Stored data:
◇ ◇ ◇ ◇

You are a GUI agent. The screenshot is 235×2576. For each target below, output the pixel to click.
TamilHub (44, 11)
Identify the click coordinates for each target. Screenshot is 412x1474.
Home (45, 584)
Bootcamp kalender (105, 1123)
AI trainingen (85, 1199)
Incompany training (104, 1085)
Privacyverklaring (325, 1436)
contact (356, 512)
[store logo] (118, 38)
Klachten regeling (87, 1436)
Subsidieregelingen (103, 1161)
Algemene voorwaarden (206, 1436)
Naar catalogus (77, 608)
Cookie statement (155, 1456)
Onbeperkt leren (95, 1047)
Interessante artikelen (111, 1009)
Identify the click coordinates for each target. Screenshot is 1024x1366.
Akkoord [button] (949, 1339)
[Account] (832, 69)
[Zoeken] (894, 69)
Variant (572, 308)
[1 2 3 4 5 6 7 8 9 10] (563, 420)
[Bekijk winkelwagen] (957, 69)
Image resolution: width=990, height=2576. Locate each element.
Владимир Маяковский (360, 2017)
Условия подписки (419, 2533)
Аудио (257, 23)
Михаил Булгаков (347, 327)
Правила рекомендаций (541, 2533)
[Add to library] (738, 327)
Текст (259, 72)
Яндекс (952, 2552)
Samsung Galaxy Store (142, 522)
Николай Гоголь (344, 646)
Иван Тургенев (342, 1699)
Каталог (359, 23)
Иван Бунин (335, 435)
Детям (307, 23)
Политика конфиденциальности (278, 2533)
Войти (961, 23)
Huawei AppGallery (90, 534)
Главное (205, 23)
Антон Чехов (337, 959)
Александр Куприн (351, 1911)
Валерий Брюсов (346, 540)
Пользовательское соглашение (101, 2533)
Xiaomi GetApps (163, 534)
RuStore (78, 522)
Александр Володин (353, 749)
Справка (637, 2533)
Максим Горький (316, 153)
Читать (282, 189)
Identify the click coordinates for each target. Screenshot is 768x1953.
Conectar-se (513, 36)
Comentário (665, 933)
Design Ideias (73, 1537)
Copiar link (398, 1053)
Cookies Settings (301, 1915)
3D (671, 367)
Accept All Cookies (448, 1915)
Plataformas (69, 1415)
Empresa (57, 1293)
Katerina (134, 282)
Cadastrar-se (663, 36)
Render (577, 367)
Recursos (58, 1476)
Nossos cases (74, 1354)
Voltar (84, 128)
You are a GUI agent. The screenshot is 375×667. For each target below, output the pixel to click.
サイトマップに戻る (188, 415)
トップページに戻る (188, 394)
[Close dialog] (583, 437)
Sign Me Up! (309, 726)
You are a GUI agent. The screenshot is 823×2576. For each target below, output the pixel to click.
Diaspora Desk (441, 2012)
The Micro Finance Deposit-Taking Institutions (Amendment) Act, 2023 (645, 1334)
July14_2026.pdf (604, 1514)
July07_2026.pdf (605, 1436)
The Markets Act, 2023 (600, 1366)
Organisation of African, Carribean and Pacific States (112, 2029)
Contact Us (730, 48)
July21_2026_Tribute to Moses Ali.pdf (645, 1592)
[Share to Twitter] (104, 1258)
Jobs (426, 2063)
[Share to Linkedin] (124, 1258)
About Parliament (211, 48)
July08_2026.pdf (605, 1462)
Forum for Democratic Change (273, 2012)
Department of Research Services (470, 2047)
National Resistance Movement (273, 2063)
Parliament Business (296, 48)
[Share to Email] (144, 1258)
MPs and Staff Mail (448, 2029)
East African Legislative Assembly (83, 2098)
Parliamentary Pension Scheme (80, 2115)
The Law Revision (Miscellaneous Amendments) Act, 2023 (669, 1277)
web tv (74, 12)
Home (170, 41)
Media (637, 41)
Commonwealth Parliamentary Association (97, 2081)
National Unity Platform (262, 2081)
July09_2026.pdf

◇ ◇ ◇ ◇

Work order:
Of all the lines in the data above, show only those that hold the word "coordinates".

Solution to this exercise:
Identify the click coordinates for each target. Screenshot is 412x1474.
Identify the click coordinates for each target. Screenshot is 1024x1366.
Identify the click coordinates for each target. Screenshot is 768x1953.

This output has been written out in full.